Don’t expect the video/TV marketplace to evolve into the kind of openly biddable marketplace that display has developed with open RTB. That was the consensus of “programmatic video” panel discussion kicking off the Programmatic Insider Summit in Lake Tahoe this morning.
Asked by Real-Time Daily Editor and panel moderator why they aren’t embracing open exchanges as a means of acquiring video impressions, the largely agency executive panel invoked the “r” word. You know, “risk.” They simply see video inventory available via open exchanges as still too risky from a brand safety point-of-view.
“Personally, that’s not a risk I’m willing to take,” Razorfish Senior Vice President-North American Media Brian Leder, said. End of story.
Essence Director of Programmatic and Audience Oscar Garza seconded that thought, adding, “We tend not to take a risk unless it’s measurable and appropriate for our clients.”
That said, it wasn’t 100% clear to this audience attendee whether that was some sort of unilateral rule for Essence, because Garza alluded to using open exchanges alongside private marketplaces in some ways, so long as they delivered the brand and campaign objective. On that point, he was 100% clear, noting, “One of the metrics we’re looking at is the cost-per-point-of-brand-lift.”
Aside from being the longest acronym to invade ad tech yet -- the CPMOBL -- I’m not sure why that cannot be applied equally to audiences acquired via open exchanges as it is through direct and private deals.
But I’m not a programmatic buyer.
Louise Clements, who is president of MRM/McCann East, said there’s another solution for building programmatic video audience scale without tapping open exchanges. Her agency’s solution is to go direct to publishers and structure deals involving “tier 2” and “tier 3” content.

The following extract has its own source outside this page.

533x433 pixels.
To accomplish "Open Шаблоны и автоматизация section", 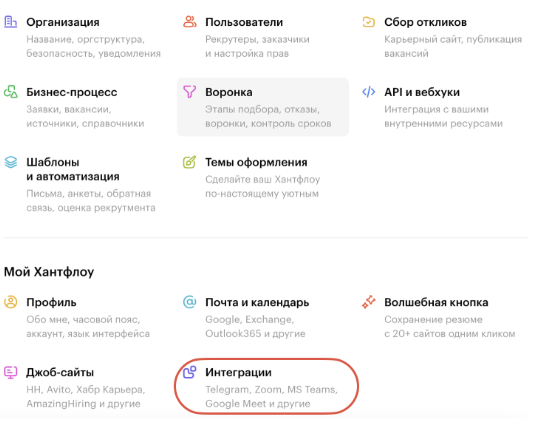I will coord(73,169).
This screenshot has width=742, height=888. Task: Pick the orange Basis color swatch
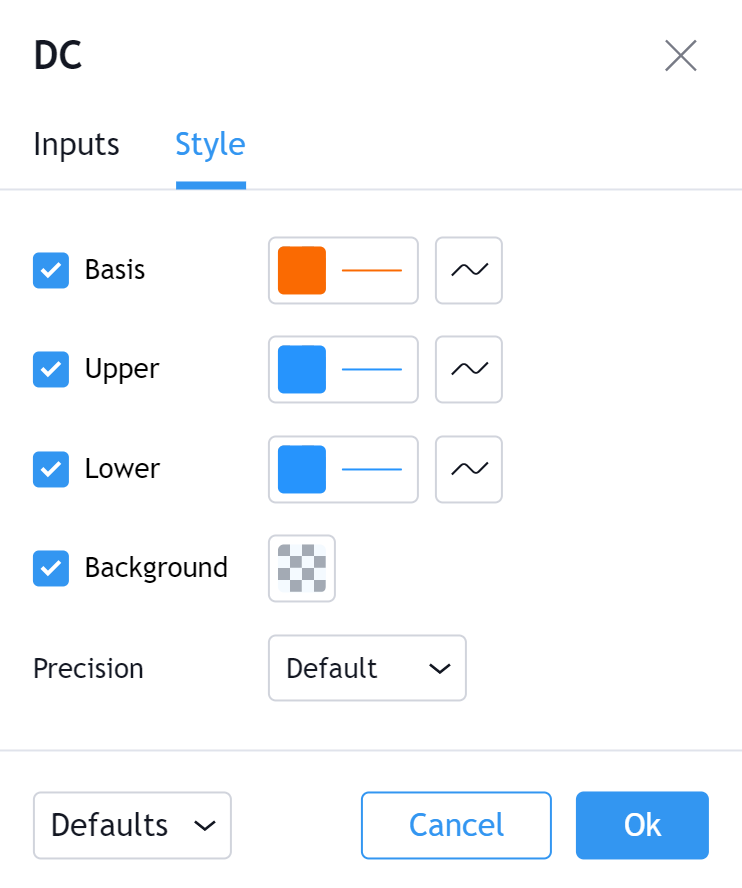pos(302,270)
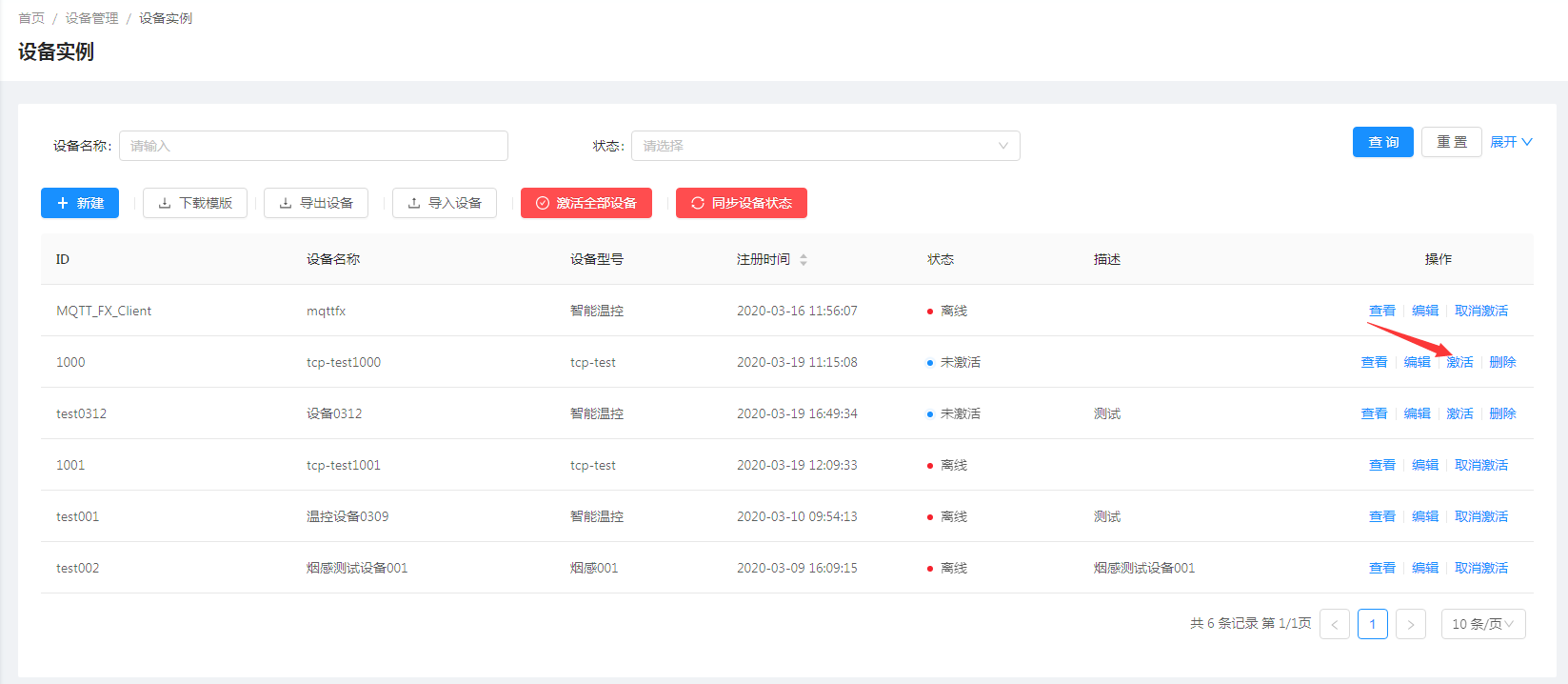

“It is a way to get scale without risk,” she said.
Interestingly, she said MRM/McCann doesn't really buy "tier 1" video inventory that way, regardless of how safe it may be, for an entirely different acronym: "ROI"

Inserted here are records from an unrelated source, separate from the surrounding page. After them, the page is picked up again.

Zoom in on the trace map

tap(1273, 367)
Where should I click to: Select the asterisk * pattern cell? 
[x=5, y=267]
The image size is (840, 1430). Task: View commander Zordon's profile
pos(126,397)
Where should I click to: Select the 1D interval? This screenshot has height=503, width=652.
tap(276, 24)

She said tier 2 and tier 3 inventory generate "ten times" the return on programmatic ad dollar investments vs. tier 1 video inventory.
To me, it sounds like a way for agencies to not have to deal with the risk of acquiring video audience impressions without the safety net of a publisher sanctioning it.Later, during the Q&A, Essence's Garza clarified that his agency does in fact utilize open video audience exchanges, because it has developed methods for managing the risk (i.e. things like its cost-per-point-of-brand-lift metric, etc.).
"We feel we have mitigated the risk so that we can participate in open exchanges," he confirmed.